In Biblical Hebrew Grammar Visualized, Andersen and Forbes approach the grammar of Biblical Hebrew from the perspective of corpus linguistics. Their pictorial representations of the clauses making up the biblical texts show the grammatical functions (subject, object, and so on) and semantic roles (surrogate, time interval, and so on) of clausal constituents, as well as the grammatical relations that bind the constituents into coherent structures.
The book carefully introduces the Andersen-Forbes approach to text preparation and characterization. It describes and tallies the kinds of phrases and clauses encountered across all of Biblical Hebrew. It classifies and gives examples of the major constituents that form clauses, focusing especially on the grammatical functions and semantic roles. The book presents the structures of the constituents and uses their patterns of incidence both to examine constituent order ("word order") and to characterize the relations among verb corpora. It expounds in detail the characteristics of quasiverbals, verbless clauses, discontinuous and double-duty clausal constituents, and supra-clausal structures.

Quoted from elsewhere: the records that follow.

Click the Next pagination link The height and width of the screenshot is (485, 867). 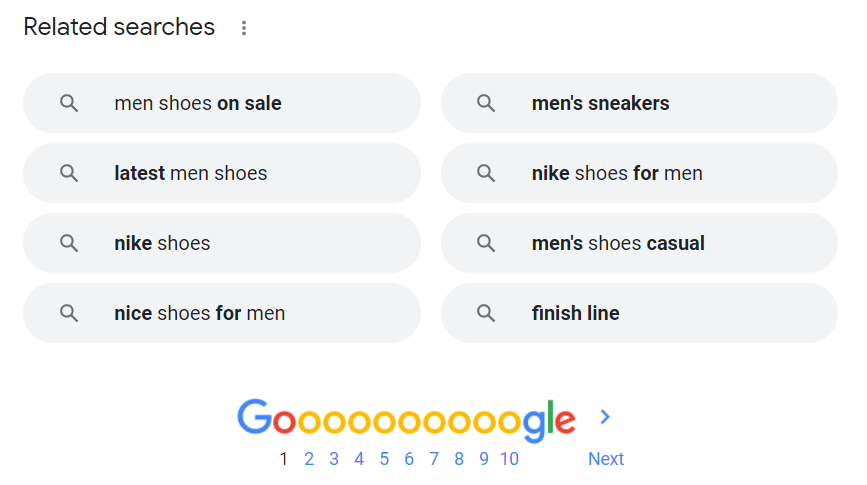tap(606, 458)
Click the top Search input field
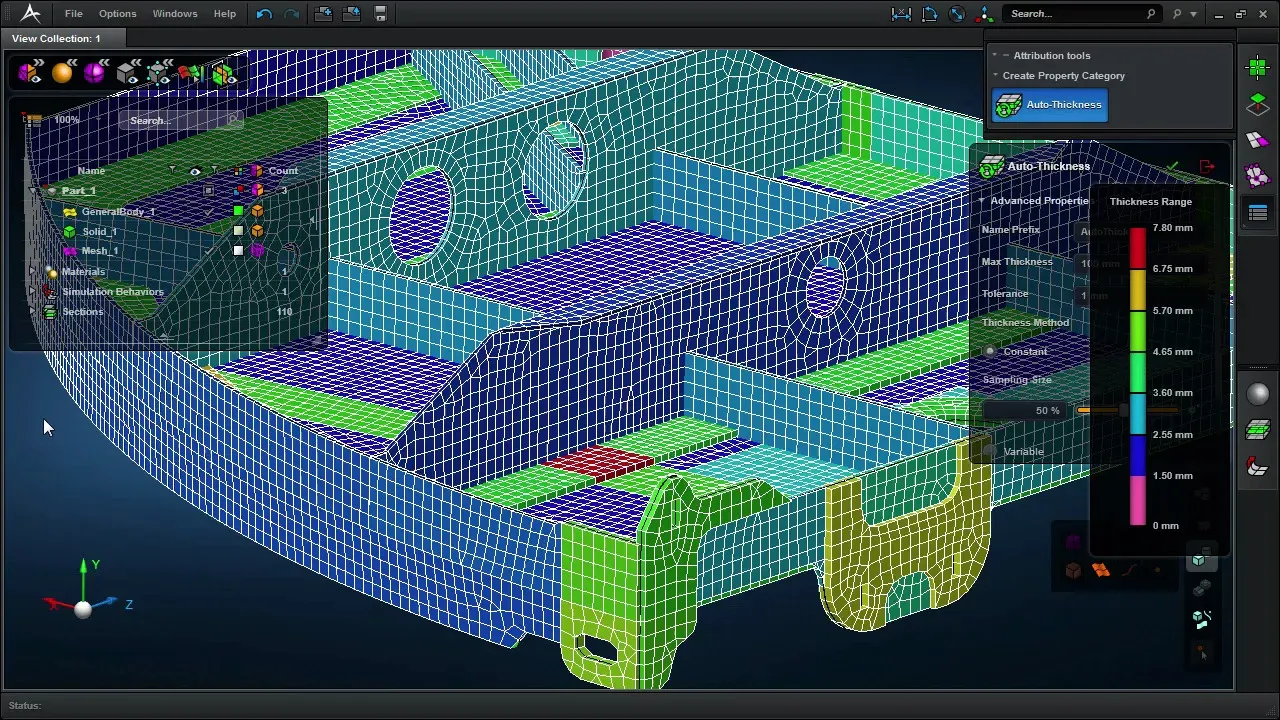Screen dimensions: 1280x720 point(1075,14)
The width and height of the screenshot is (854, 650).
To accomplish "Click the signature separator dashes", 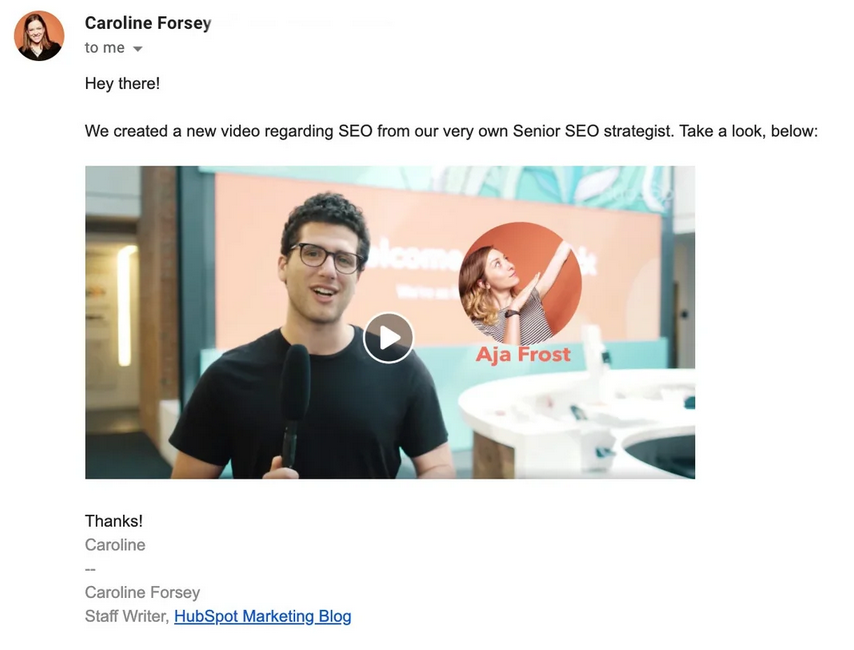I will (90, 569).
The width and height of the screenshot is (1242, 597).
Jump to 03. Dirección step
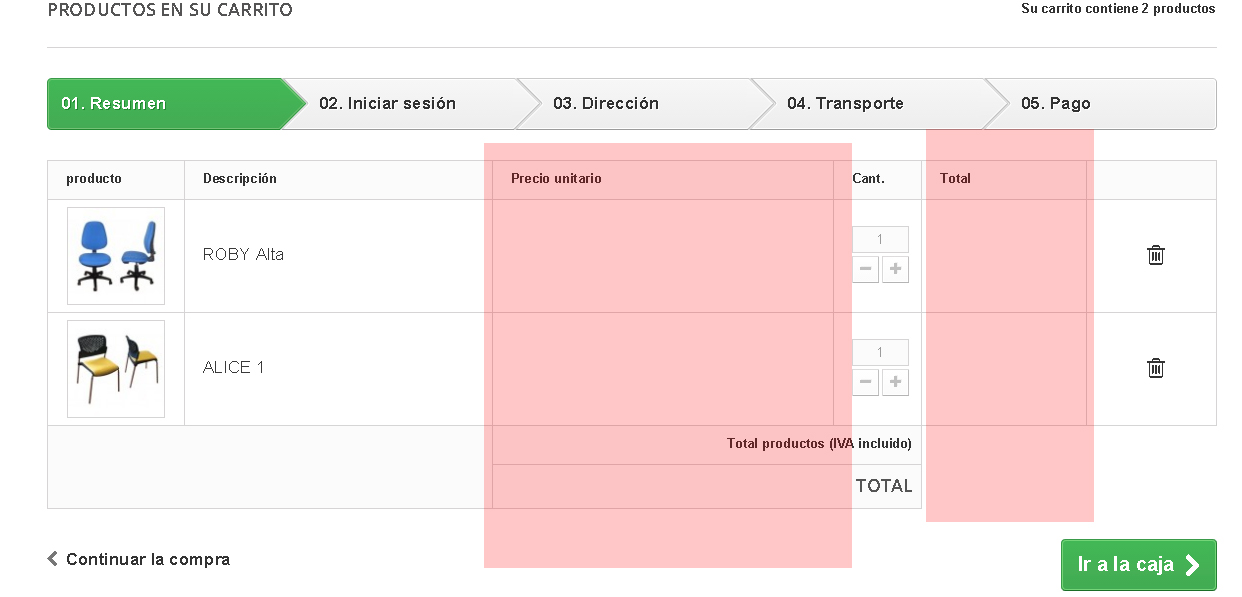[x=606, y=104]
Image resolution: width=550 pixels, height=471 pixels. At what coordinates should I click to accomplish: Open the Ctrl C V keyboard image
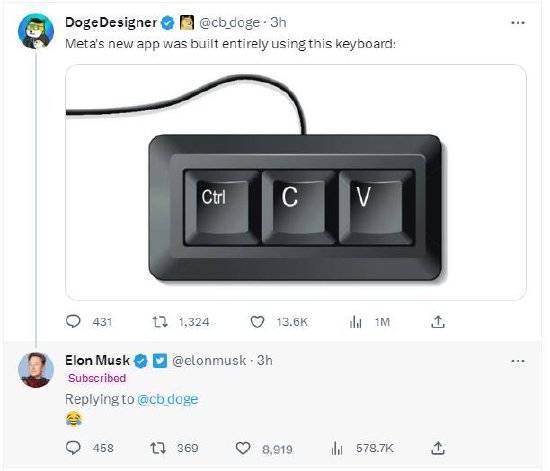pyautogui.click(x=296, y=182)
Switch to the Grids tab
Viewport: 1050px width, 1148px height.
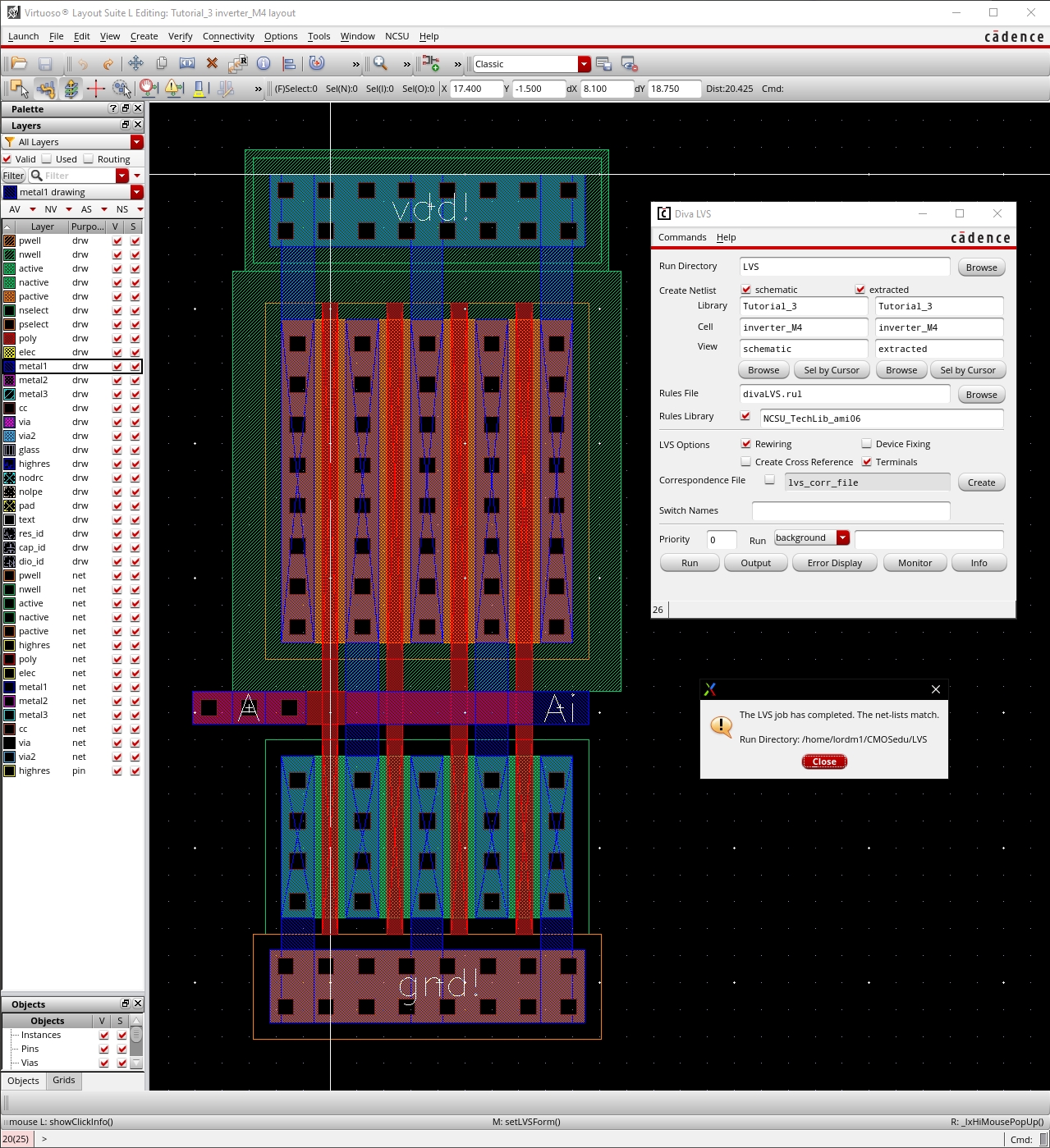click(x=64, y=1081)
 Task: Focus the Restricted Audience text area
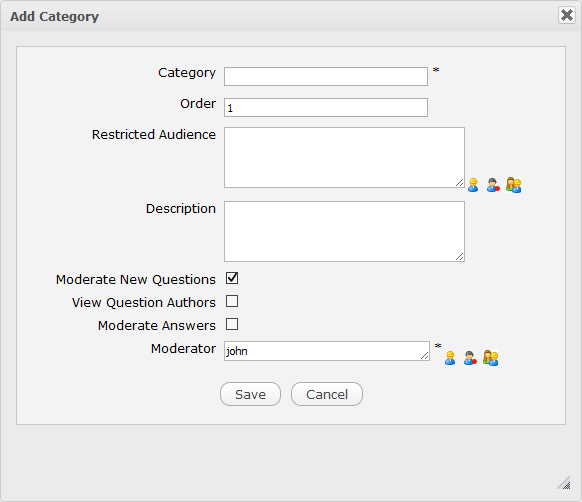point(344,157)
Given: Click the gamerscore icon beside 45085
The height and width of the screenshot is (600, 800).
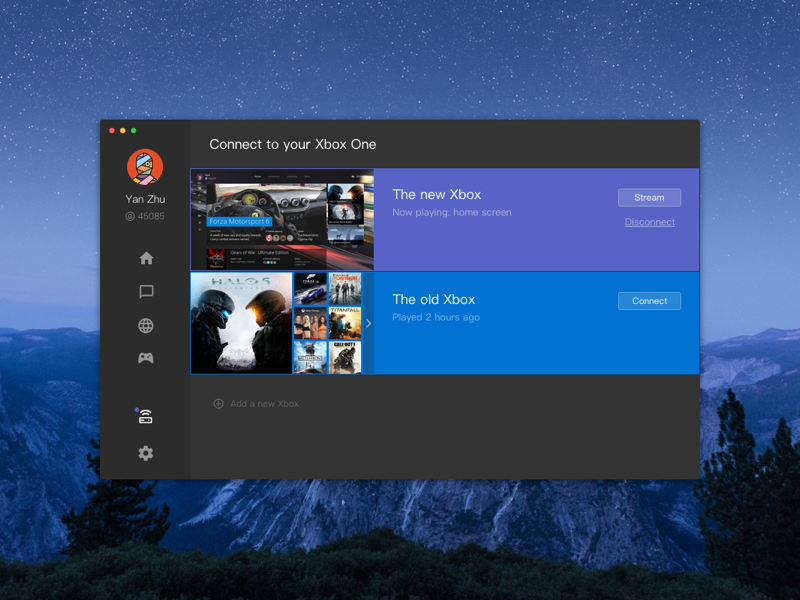Looking at the screenshot, I should coord(130,216).
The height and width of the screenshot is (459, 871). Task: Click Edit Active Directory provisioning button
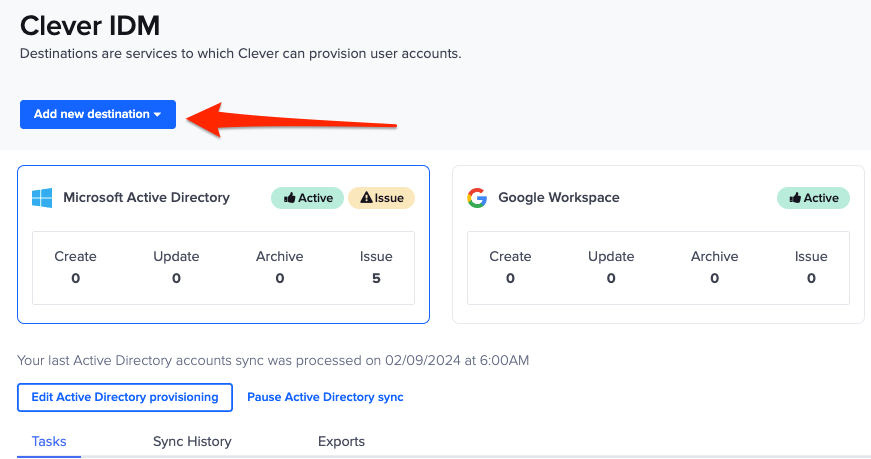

The book is intended for students of Biblical Hebrew at all levels. Beginning students will readily grasp the basic grammatical structures making up the clauses, because these are few and fairly simple. Intermediate and advanced students will profit from the detailed descriptions and comparative analyses of all of the structures making up the biblical texts. Scholars will find fresh ways of addressing open problems, while gaining glimpses of new research approaches and topics along the way.